Poland’s defense buildup since Russia’s full-scale invasion of Ukraine in February 2022 has been among the most aggressive in NATO, with Warsaw committing defense budgets exceeding four percent of gross domestic product and pursuing simultaneous procurement programs across armor, artillery, aviation, and infantry equipment. The GROT A3 contract fits within that broader pattern of accelerating modernization, but it also carries a specific industrial dimension that distinguishes it from foreign procurement deals. By sourcing the rifle from a Polish state-owned manufacturer using a design developed in partnership with a Polish military university, Warsaw keeps the production capacity, the intellectual property, and the employment within the country, a priority that Polish defense planners have consistently emphasized as they expand the armed forces toward a target strength of 300,000 soldiers, the largest army in continental Europe west of Russia.
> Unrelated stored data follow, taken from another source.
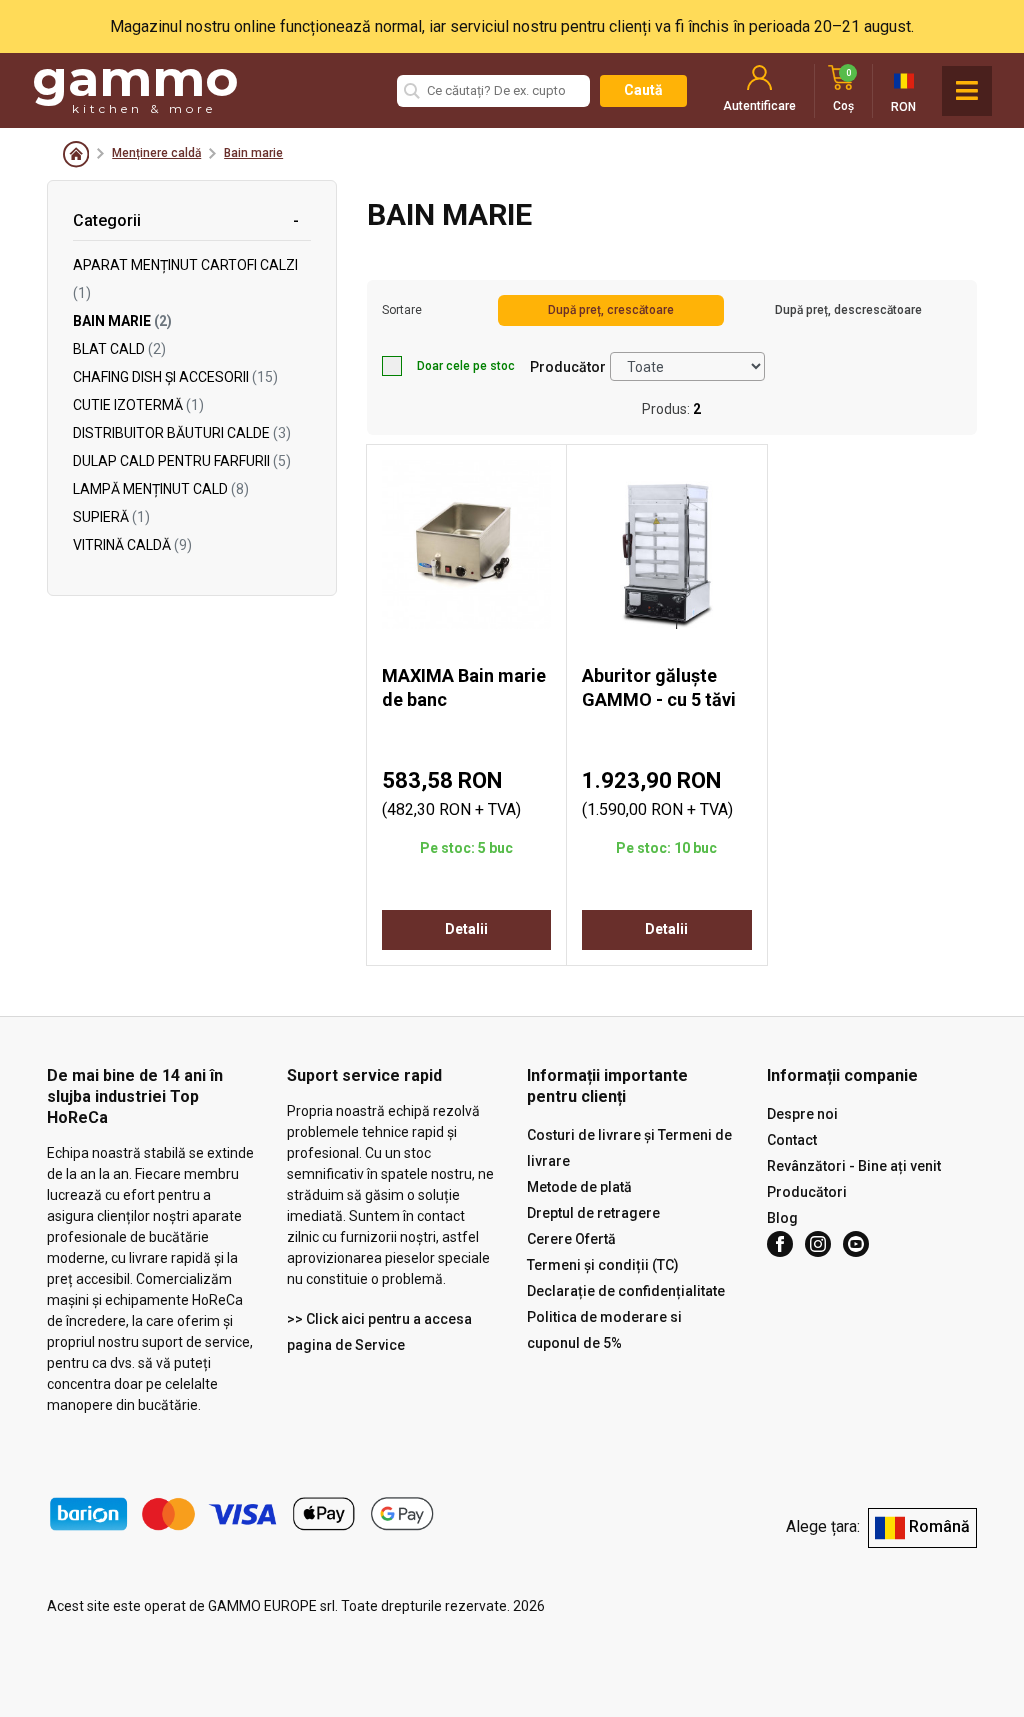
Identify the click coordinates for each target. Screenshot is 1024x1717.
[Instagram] (818, 1244)
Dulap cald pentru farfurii (182, 461)
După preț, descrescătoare (848, 310)
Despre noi (802, 1114)
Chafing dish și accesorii (175, 377)
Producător (568, 367)
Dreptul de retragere (593, 1213)
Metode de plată (579, 1187)
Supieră (111, 517)
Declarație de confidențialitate (626, 1291)
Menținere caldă (156, 153)
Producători (807, 1192)
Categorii (107, 220)
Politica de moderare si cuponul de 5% (604, 1330)
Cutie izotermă (138, 405)
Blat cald (119, 349)
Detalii (466, 929)
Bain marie (253, 153)
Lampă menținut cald (161, 489)
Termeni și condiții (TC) (603, 1265)
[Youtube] (856, 1244)
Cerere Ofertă (571, 1239)
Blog (782, 1218)
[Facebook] (780, 1244)
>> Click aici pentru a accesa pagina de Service (379, 1332)
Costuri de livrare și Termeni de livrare (629, 1148)
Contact (792, 1140)
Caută (643, 90)
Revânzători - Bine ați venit (854, 1166)
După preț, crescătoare (611, 310)
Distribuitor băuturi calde (182, 433)
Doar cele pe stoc (466, 366)
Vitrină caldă (132, 545)
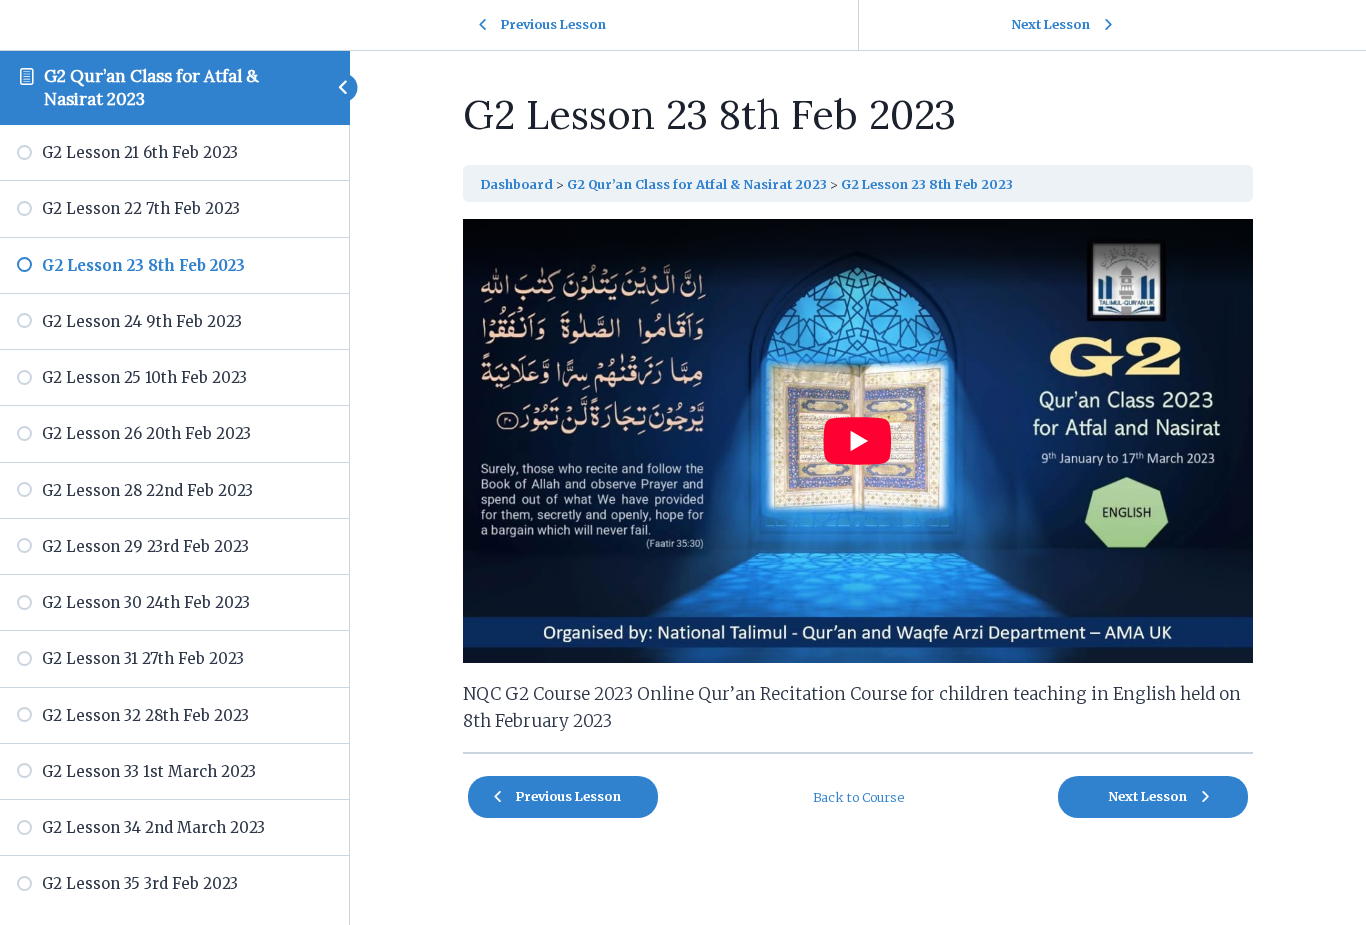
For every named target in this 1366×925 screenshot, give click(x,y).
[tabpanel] (858, 477)
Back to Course (858, 797)
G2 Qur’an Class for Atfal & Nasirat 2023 (697, 184)
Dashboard (516, 184)
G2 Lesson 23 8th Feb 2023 (927, 184)
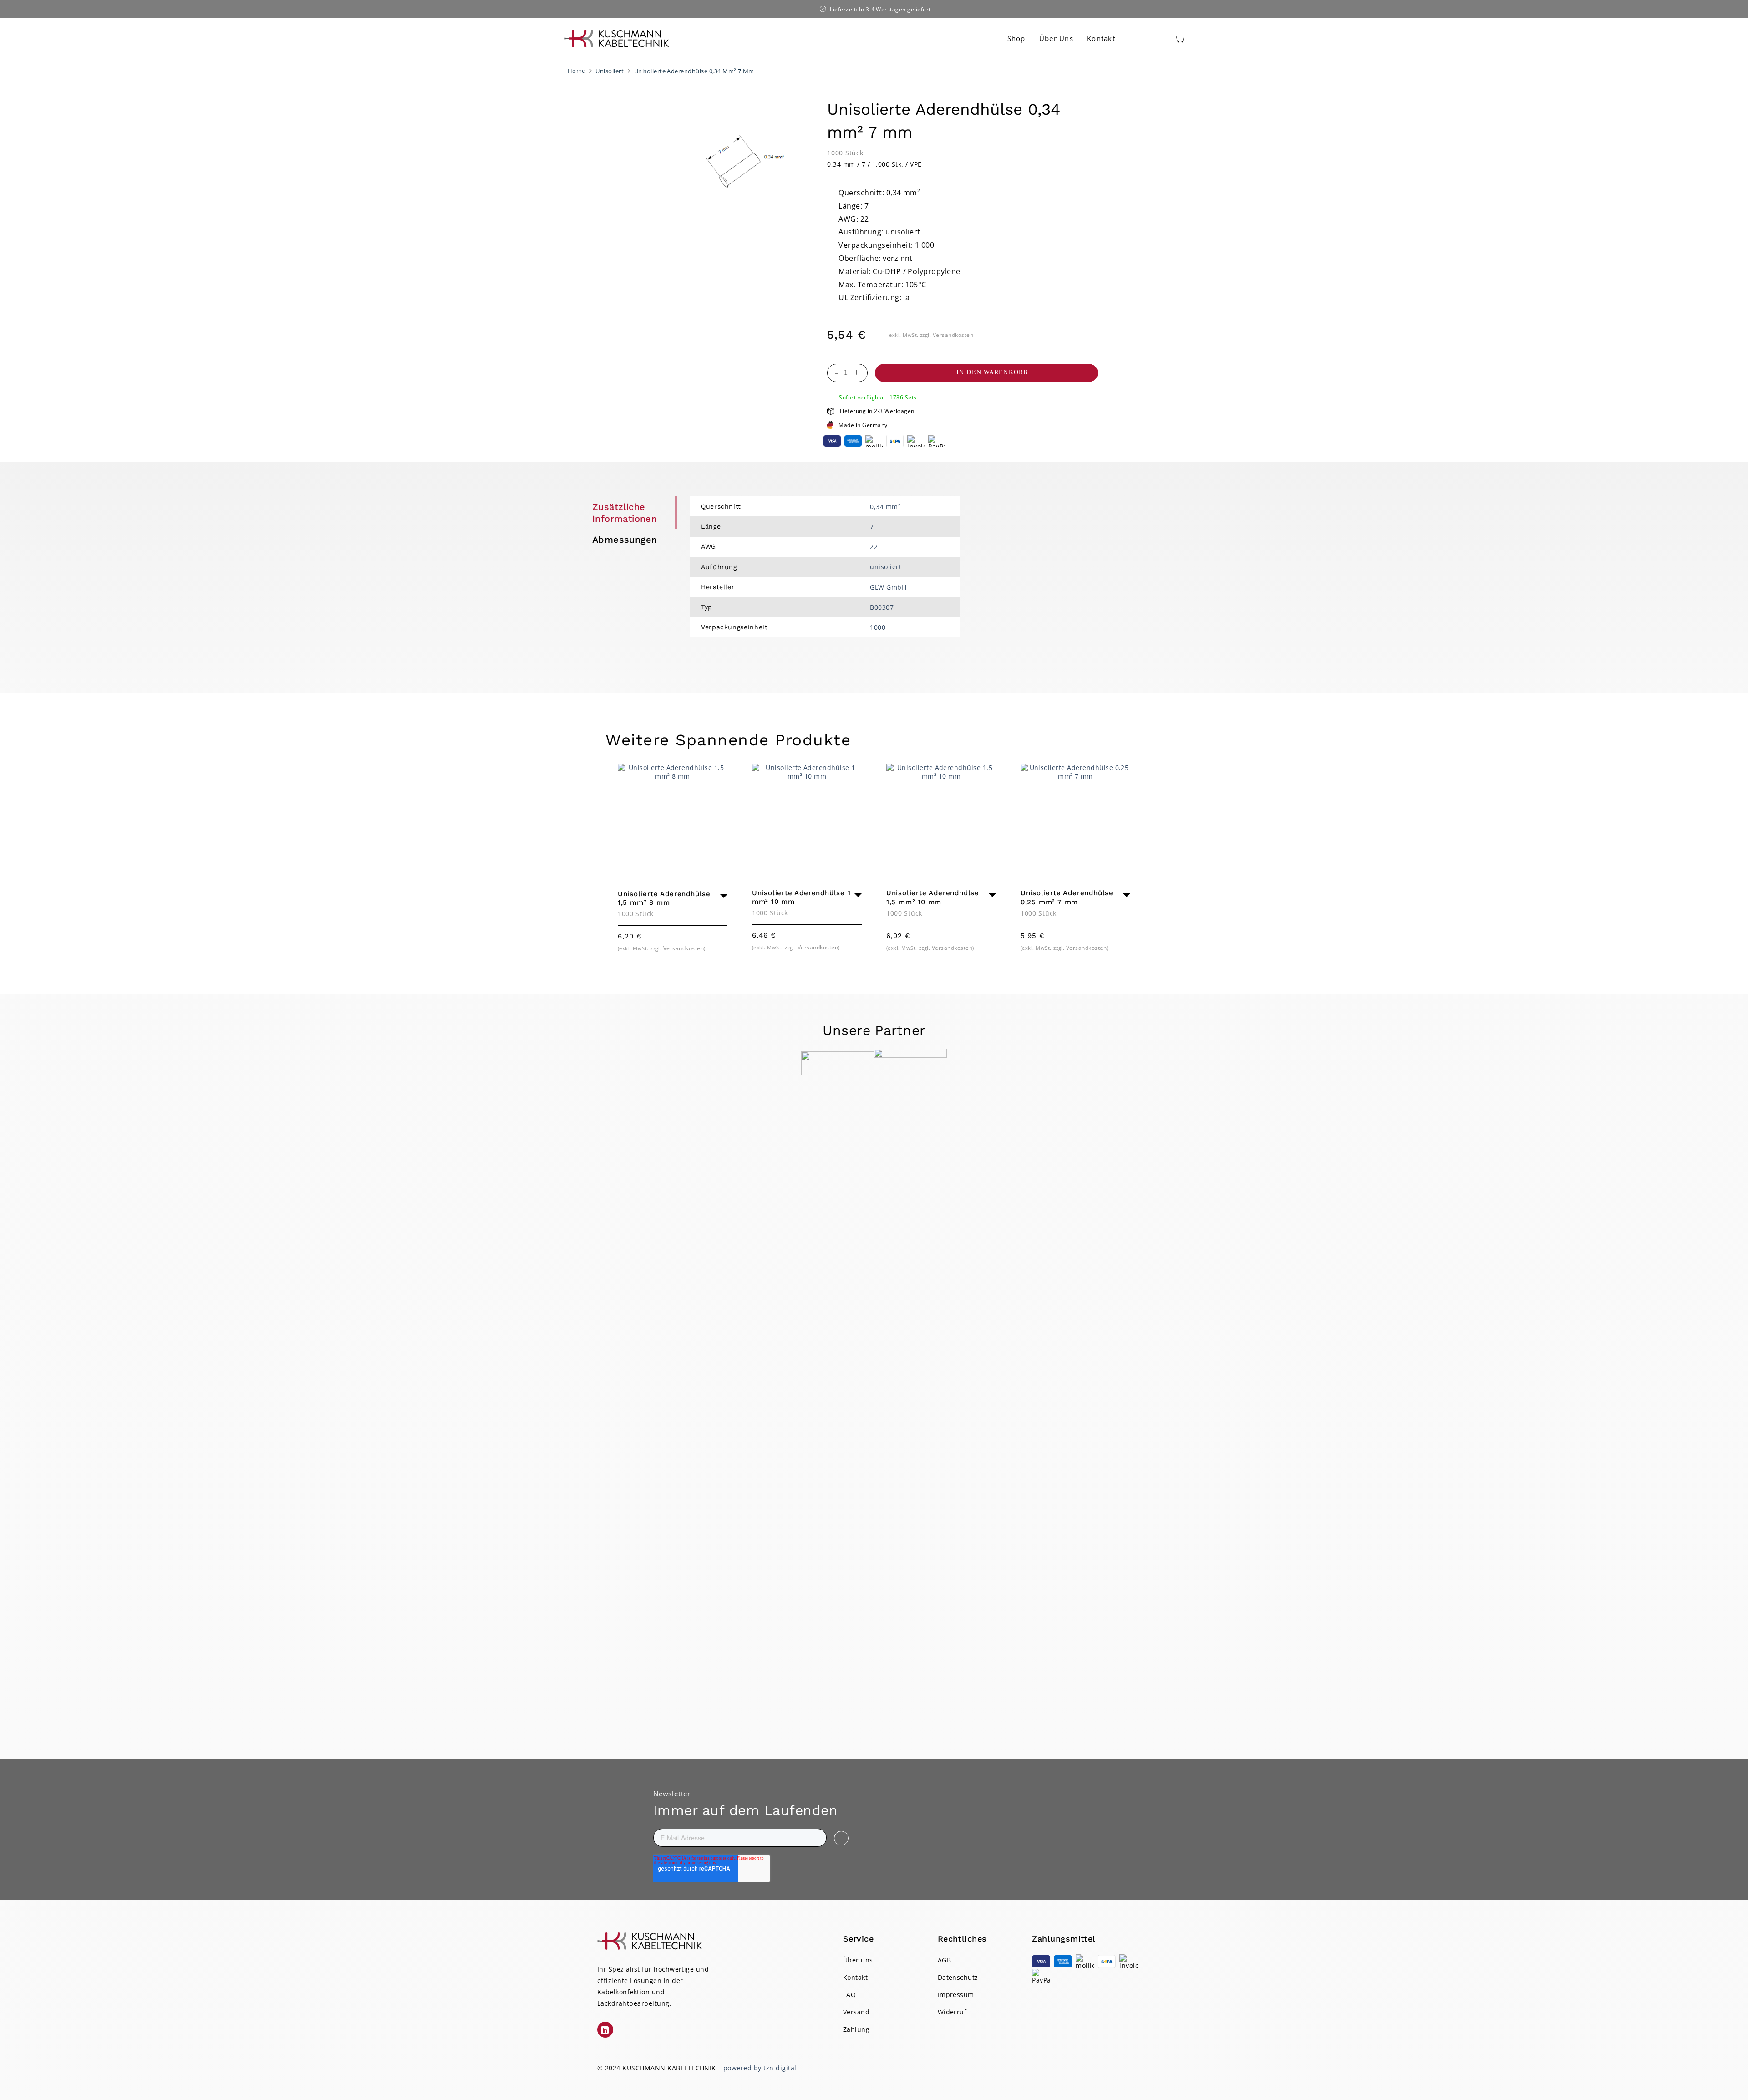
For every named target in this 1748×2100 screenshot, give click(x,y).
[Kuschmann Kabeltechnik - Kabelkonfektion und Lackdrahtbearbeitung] (616, 38)
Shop (1016, 38)
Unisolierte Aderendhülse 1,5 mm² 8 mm (664, 898)
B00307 (882, 607)
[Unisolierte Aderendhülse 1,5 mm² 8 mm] (672, 818)
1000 (877, 627)
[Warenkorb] (1179, 39)
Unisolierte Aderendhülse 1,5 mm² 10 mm (932, 897)
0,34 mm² (885, 506)
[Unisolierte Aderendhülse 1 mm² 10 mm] (807, 818)
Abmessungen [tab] (624, 539)
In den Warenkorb (992, 372)
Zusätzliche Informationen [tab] (624, 512)
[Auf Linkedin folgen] (605, 2030)
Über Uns (1056, 38)
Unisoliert (609, 71)
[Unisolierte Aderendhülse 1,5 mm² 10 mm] (941, 818)
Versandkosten (953, 335)
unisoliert (885, 566)
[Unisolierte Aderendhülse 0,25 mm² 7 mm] (1075, 818)
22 (874, 546)
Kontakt (1101, 38)
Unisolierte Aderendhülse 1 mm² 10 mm (801, 897)
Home (576, 70)
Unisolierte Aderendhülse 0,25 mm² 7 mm (1067, 897)
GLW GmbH (888, 587)
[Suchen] (1138, 39)
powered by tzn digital (760, 2068)
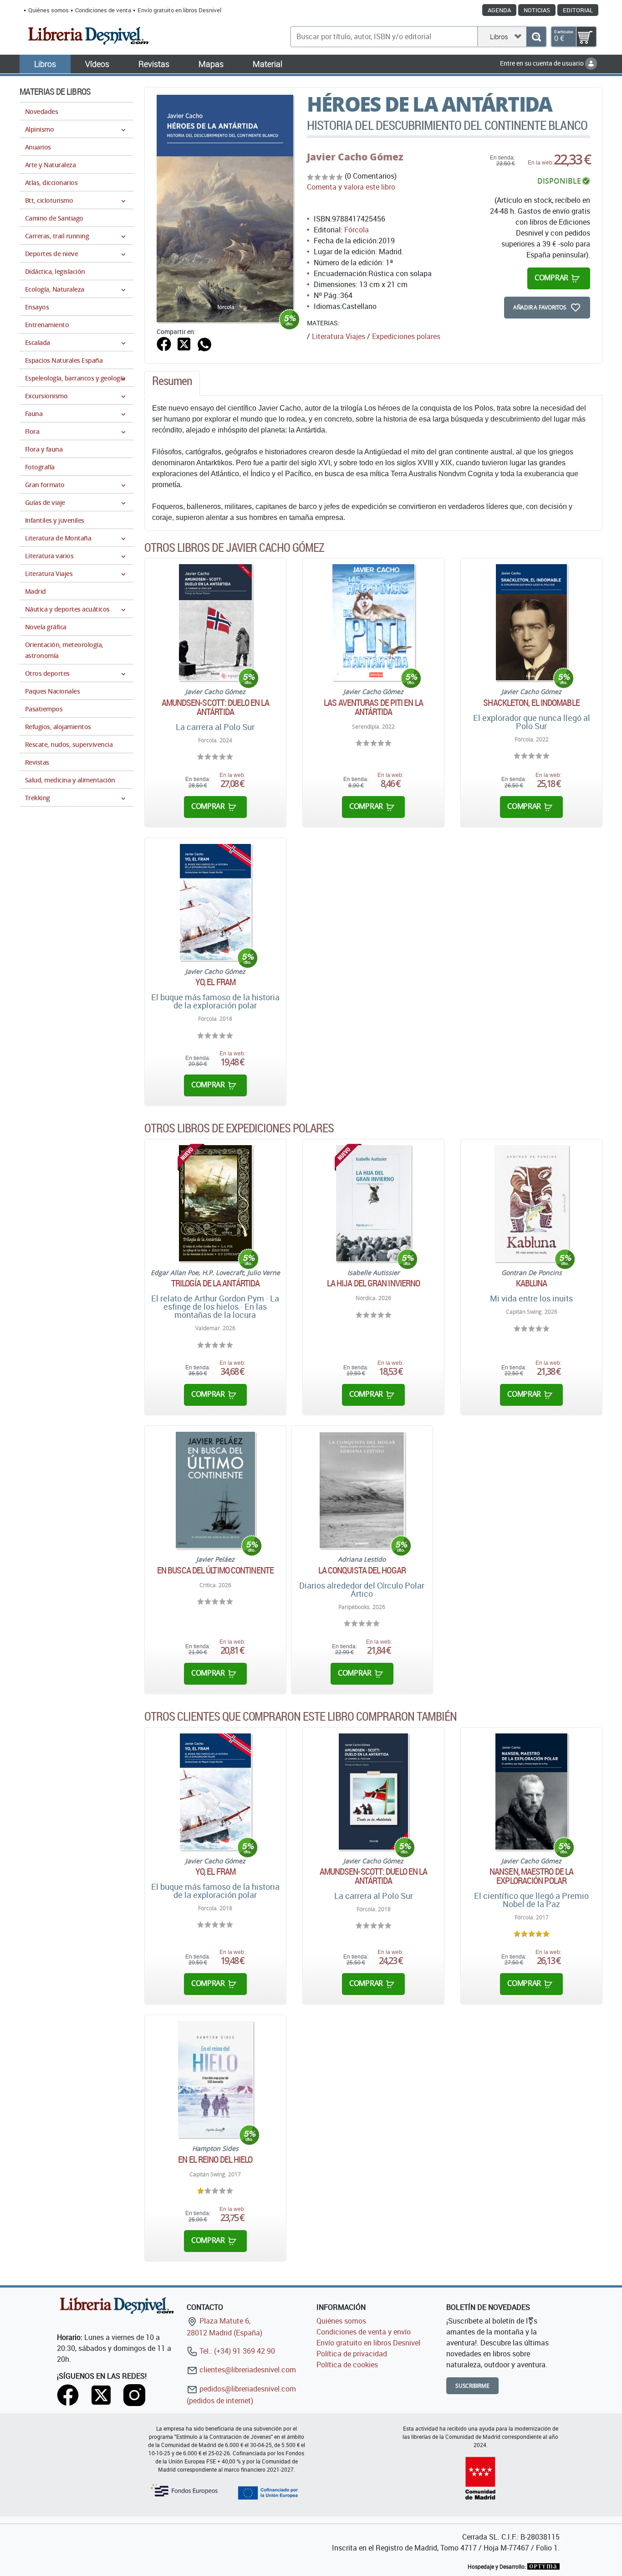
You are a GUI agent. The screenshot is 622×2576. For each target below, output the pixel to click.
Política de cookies (347, 2365)
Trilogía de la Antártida (215, 1283)
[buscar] (536, 36)
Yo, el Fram (215, 982)
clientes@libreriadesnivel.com (247, 2370)
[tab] (172, 383)
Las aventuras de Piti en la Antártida (373, 707)
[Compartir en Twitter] (184, 343)
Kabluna (531, 1283)
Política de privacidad (351, 2354)
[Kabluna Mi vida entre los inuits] (531, 1203)
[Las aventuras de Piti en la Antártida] (373, 622)
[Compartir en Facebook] (164, 343)
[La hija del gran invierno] (374, 1203)
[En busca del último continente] (215, 1489)
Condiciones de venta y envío (363, 2332)
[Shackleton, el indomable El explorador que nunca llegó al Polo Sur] (531, 622)
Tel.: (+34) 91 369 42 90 (236, 2351)
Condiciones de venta (103, 10)
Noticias (537, 10)
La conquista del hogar (362, 1570)
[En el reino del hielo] (215, 2079)
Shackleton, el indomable (531, 702)
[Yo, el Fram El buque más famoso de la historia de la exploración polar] (215, 902)
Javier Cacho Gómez (355, 157)
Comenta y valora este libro (351, 187)
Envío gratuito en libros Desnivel (179, 10)
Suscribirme (472, 2386)
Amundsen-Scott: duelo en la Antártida (374, 1876)
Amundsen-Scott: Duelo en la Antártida (216, 707)
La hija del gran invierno (373, 1283)
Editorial (578, 10)
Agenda (499, 10)
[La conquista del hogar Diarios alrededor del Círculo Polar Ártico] (362, 1489)
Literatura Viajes (338, 336)
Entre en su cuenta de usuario (542, 63)
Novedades (41, 111)
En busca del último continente (215, 1570)
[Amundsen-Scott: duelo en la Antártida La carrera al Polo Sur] (373, 1791)
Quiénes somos (48, 10)
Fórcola (356, 230)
Fabryka Broni “Łucznik” Radom, the manufacturer behind the GROT, is one of Poland’s oldest and most significant defense industrial institutions, with roots stretching back to the interwar period when Poland rebuilt its arms manufacturing capacity after regaining independence in 1918. The factory produced the legendary VIS pistol in the 1930s, manufactured weapons under German occupation during World War II, and spent the Cold War producing Kalashnikov-pattern rifles under Soviet license before transitioning to domestic designs after 1989. The GROT represents the most ambitious original design the company has brought to serial production, and the A3 contract reinforces its position as the primary supplier of standard infantry weapons to the Polish Armed Forces for years to come.

The contract value of approximately 600 million Polish zloty, equivalent to roughly $150 million at current exchange rates, works out to a per-unit cost of approximately $3,457 per complete rifle set, a figure consistent with the pricing of comparable NATO-standard assault rifles from European manufacturers, though direct comparisons depend heavily on what accessories and support elements each contract includes. The Polish announcement describes the procurement as covering “complete sets,” suggesting the order encompasses more than bare rifles, potentially including optics mounts, slings, magazines, and ancillary equipment, though the precise contents of each set were not specified.

Delivery of all 46,000 sets by the end of 2027 gives the Polish Armed Forces an 18-month production and delivery window, a timeline that Fabryka Broni will need to sustain at meaningful production rates given the volume involved.